Network Attached Storage Roundup
ThinSkin writes "Not just for large corporations, NAS is creeping into the homes of normal computer users who want to share and back up their data. ExtremeTech is running a roundup of six NAS solutions and has benchmarked the performance of each to see which one is a good investment. They have also considered other factors in choosing a good NAS device, such as the amount of drives it can run, dimensions, memory, interface, supported OSes, and others."
First Post. Last Post. Only post in sight.
I was rather hoping to read about other people's experiences with network storage, but nevermind. I can see that nobody else makes network backups here.
Honesty may be the best policy, but by process of elimination, dishonesty is the second best policy.

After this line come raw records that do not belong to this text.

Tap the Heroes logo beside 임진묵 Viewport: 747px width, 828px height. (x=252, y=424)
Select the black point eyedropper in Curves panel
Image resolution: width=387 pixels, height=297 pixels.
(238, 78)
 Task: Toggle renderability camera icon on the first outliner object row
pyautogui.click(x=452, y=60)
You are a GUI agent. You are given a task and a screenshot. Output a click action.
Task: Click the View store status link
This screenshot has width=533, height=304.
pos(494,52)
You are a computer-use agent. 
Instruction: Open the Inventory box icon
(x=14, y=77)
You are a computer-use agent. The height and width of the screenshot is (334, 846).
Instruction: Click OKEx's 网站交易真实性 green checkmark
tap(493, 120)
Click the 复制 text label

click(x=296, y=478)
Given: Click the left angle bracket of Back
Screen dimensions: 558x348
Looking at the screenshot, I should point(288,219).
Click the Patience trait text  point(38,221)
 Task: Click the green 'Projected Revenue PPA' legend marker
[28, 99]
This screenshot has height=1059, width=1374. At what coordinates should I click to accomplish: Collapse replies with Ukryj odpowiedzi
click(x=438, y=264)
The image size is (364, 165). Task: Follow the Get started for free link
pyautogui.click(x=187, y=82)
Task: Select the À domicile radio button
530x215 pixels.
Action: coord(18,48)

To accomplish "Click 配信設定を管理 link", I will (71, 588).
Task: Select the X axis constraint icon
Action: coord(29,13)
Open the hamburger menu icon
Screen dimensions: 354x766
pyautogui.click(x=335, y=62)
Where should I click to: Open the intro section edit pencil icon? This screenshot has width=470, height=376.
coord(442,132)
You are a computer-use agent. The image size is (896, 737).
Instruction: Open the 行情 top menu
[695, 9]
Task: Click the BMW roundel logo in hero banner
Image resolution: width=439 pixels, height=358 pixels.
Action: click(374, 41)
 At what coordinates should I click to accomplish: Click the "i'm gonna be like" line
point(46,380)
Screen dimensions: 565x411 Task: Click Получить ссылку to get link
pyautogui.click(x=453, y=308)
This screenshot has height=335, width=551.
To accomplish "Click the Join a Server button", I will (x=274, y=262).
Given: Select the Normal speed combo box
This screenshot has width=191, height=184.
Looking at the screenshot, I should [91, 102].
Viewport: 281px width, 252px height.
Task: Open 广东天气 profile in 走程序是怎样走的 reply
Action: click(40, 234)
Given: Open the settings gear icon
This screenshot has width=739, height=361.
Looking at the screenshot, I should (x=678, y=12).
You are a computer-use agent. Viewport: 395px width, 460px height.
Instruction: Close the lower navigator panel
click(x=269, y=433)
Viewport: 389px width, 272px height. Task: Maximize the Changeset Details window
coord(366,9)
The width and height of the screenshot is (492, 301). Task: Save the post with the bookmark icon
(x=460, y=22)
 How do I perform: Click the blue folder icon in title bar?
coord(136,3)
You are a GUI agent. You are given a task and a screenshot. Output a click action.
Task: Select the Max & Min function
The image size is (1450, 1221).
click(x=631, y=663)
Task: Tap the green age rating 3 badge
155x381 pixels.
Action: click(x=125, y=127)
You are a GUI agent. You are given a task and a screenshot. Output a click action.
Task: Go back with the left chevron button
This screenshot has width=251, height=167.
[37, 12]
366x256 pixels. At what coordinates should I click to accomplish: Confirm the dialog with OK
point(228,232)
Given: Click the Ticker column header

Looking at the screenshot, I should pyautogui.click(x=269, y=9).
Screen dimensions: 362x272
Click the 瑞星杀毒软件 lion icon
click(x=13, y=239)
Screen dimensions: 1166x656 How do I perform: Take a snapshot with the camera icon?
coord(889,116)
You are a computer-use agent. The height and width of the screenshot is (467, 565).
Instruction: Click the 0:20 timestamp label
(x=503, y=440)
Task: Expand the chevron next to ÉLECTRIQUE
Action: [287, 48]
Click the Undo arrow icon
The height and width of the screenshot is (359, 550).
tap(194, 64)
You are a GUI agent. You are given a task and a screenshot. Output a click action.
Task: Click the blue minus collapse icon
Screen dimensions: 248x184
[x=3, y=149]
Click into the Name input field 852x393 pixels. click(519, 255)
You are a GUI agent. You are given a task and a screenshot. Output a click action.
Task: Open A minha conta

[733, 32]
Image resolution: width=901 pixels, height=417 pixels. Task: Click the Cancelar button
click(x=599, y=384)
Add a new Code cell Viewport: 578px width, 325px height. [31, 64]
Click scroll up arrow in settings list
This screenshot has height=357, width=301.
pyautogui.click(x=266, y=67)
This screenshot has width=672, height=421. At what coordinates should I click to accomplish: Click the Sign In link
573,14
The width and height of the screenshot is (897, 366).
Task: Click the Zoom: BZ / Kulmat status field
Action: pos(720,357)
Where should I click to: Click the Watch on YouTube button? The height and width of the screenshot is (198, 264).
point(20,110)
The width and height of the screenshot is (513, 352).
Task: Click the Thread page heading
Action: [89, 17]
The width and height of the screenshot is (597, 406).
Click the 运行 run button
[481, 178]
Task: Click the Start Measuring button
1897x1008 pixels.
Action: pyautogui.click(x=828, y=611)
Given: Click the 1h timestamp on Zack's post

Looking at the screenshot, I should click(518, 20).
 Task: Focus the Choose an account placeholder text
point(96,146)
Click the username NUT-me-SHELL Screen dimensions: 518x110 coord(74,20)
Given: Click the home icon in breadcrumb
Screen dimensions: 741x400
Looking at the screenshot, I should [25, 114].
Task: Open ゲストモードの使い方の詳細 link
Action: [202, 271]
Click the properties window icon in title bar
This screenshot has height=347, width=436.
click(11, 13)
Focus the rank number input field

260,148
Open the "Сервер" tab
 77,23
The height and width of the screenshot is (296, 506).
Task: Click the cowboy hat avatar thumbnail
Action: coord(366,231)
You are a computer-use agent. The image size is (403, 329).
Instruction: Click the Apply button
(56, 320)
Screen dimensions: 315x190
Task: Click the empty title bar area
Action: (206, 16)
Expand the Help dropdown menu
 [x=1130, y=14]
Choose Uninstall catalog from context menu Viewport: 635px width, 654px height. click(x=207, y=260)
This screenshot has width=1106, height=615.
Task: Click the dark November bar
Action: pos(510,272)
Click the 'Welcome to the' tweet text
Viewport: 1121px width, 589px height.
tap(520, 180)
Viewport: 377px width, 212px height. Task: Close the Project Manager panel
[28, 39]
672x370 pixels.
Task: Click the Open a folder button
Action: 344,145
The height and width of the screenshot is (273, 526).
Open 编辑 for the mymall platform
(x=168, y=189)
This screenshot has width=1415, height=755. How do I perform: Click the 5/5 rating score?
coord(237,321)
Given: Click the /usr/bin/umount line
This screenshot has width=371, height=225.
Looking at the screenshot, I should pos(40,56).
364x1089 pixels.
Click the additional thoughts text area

Ok, I just RTFA'd and all I saw was "Ethernet". So, coming from a professional in the NAS/SAN world, Ethernet is not a standard for filesharing, or anything close to it, only for intercommunication... So do these use iSCSI? Windows File Sharing? NFS? How do the web interfaces stack up (I assume they're configured over a web interface, the pictures seemed to indicate that they were headless)? Can you run other things on the systems? Some said that they would share printers, how about USB drives? Backups? Can you attach a USB Tape drive and run periodic backups?
Definately an interesting article, but it needs more details for accurate comparison. Also, since some are around $400-$1200 I would like a comparison between these units and say an old Pentium I have lying around that runs linux (or windows for comparison) serving files.
-=JML=-
Besides having multiple NICS (1-10/100 and 1-100 baseT) it also had 2 hot-swappable harddrives. The VIA C3 processor is pretty decent in this unit. (the file sever is now dual XEON and it is just noticeably faster *not headsnapping-fast*) it came stock with 512MB RAM.
The user interface is very handy and seeing it is the windows storage server edition you can also use remote desktop to do everything else. We originally used it as a file server which it performed admirably, it is now used for backups only. What's great is its size which is barely bigger than a shoe-box.
It's good to see this market developing a little bit more. I know Buffalo's terrawhatever unit looks pretty handy for $1.00 a gig, but there was no hot-swap when I originally looked them over.
http://www.fastora.com/product_index.php?doc_name= nas-t2w
God: When you do things right, people won't be sure you've done anything at all.